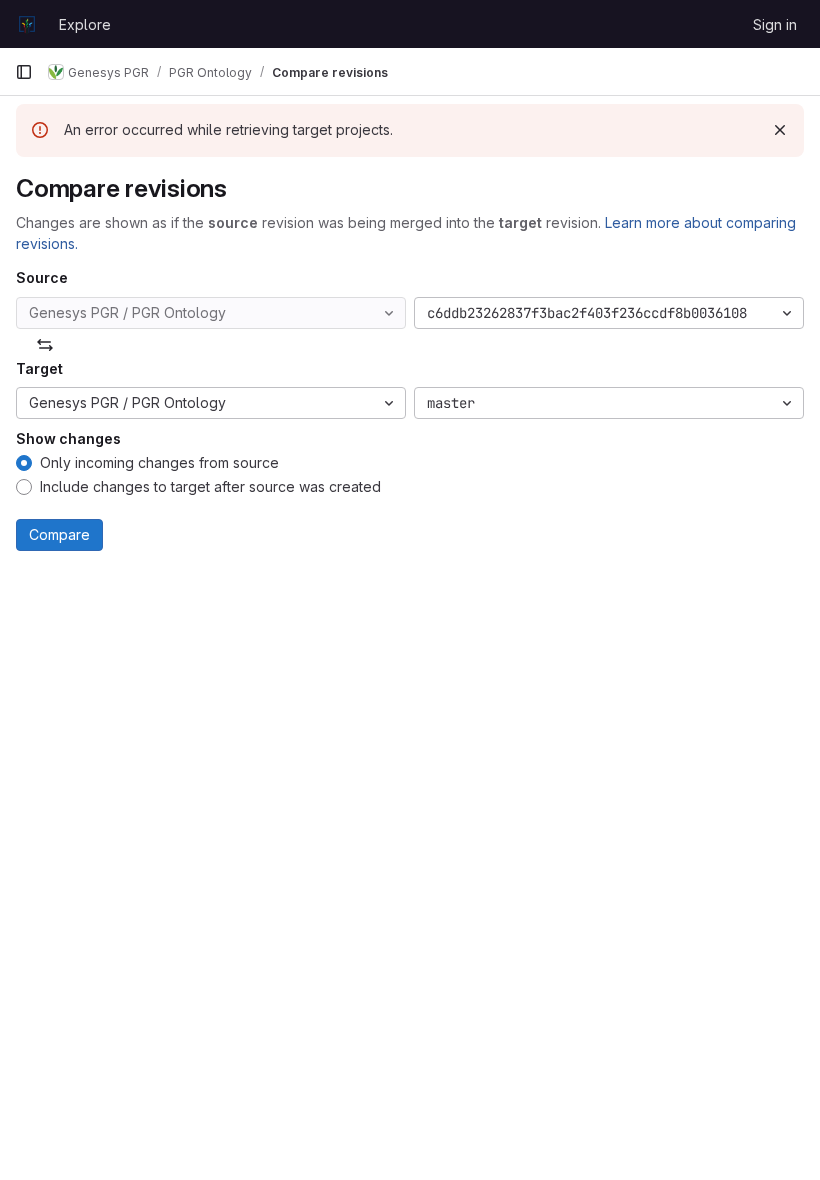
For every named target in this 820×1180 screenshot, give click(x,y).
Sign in (775, 24)
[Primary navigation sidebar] (24, 72)
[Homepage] (27, 24)
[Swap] (45, 345)
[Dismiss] (780, 130)
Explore (85, 24)
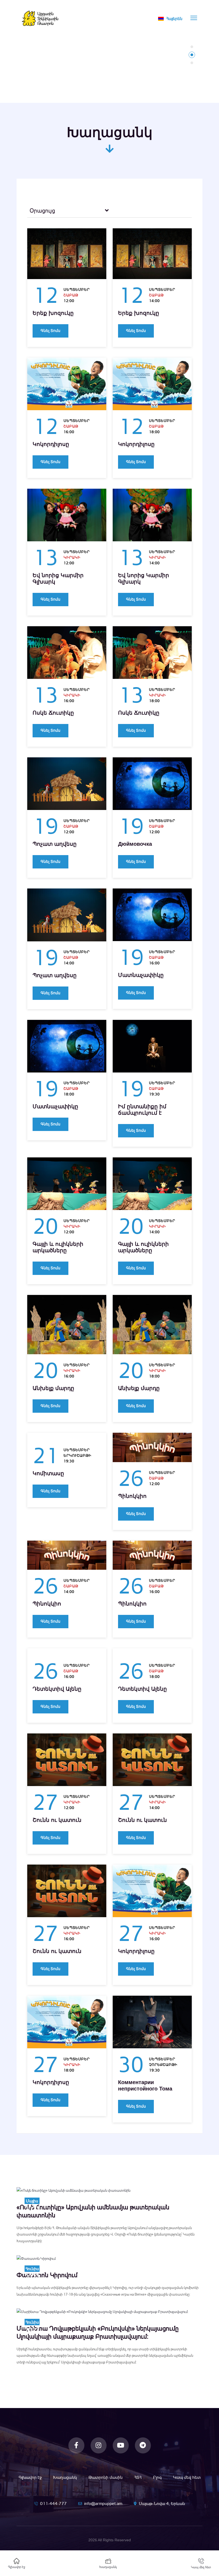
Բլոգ (157, 2477)
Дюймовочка (135, 844)
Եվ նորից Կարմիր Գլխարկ (58, 578)
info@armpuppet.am (103, 2503)
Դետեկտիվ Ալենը (57, 1689)
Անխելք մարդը (53, 1388)
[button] (191, 46)
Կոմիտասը (48, 1473)
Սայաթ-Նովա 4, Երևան (162, 2503)
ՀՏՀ (138, 2477)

##############################

§ **About this exercise**:
Transcribe the data completely. No pictures should appear in the transcription.

§ **Completed exercise**:
For every named target in this 820×1180 screenshot, give click(x,y).
Sign in (775, 24)
[Primary navigation sidebar] (24, 72)
[Homepage] (27, 24)
[Swap] (45, 345)
[Dismiss] (780, 130)
Explore (85, 24)
Բլոգ (157, 2477)
Дюймовочка (135, 844)
Եվ նորից Կարմիր Գլխարկ (58, 578)
info@armpuppet.am (103, 2503)
Դետեկտիվ Ալենը (57, 1689)
Անխելք մարդը (53, 1388)
[button] (191, 46)
Կոմիտասը (48, 1473)
Սայաթ-Նովա 4, Երևան (162, 2503)
ՀՏՀ (138, 2477)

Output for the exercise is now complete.